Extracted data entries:
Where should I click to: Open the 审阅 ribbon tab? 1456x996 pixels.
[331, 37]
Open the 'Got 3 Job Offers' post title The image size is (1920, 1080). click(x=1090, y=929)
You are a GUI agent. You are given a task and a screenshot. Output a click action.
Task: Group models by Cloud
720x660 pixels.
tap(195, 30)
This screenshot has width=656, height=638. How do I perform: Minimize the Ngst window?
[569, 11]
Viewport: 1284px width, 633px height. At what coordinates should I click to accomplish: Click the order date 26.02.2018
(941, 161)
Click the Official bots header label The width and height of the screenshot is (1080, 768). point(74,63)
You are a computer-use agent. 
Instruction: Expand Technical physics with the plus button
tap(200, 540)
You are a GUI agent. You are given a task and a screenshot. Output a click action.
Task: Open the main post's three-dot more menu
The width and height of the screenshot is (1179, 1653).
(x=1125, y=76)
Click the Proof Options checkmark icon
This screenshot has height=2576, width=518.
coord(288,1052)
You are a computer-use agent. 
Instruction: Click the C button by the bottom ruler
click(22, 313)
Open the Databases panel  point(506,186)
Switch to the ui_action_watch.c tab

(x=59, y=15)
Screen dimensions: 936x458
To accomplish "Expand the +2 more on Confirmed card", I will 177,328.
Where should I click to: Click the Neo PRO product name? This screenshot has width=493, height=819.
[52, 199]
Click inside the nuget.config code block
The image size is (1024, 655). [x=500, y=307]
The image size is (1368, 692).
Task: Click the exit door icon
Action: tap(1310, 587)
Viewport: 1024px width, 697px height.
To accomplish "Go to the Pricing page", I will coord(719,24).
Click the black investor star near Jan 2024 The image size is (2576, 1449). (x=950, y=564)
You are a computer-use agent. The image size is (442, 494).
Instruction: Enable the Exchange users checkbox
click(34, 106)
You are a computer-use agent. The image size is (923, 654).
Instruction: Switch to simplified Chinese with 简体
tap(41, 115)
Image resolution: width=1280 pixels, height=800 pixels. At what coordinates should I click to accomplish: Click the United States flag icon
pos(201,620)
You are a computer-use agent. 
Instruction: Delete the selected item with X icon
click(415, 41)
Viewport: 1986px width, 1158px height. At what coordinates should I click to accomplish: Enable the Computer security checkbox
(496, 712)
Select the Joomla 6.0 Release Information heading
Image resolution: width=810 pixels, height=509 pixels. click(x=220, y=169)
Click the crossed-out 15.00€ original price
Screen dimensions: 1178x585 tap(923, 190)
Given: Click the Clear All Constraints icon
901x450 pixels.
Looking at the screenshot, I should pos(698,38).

Your task. Reproduce the entries above verbatim, from the first line through the line containing "tap(200, 540)", both included.

Result.
Where should I click to: Open the 审阅 ribbon tab? 1456x996 pixels.
[331, 37]
Open the 'Got 3 Job Offers' post title The image size is (1920, 1080). click(x=1090, y=929)
You are a GUI agent. You are given a task and a screenshot. Output a click action.
Task: Group models by Cloud
720x660 pixels.
tap(195, 30)
This screenshot has width=656, height=638. How do I perform: Minimize the Ngst window?
[569, 11]
Viewport: 1284px width, 633px height. At what coordinates should I click to accomplish: Click the order date 26.02.2018
(941, 161)
Click the Official bots header label The width and height of the screenshot is (1080, 768). point(74,63)
You are a computer-use agent. 
Instruction: Expand Technical physics with the plus button
tap(200, 540)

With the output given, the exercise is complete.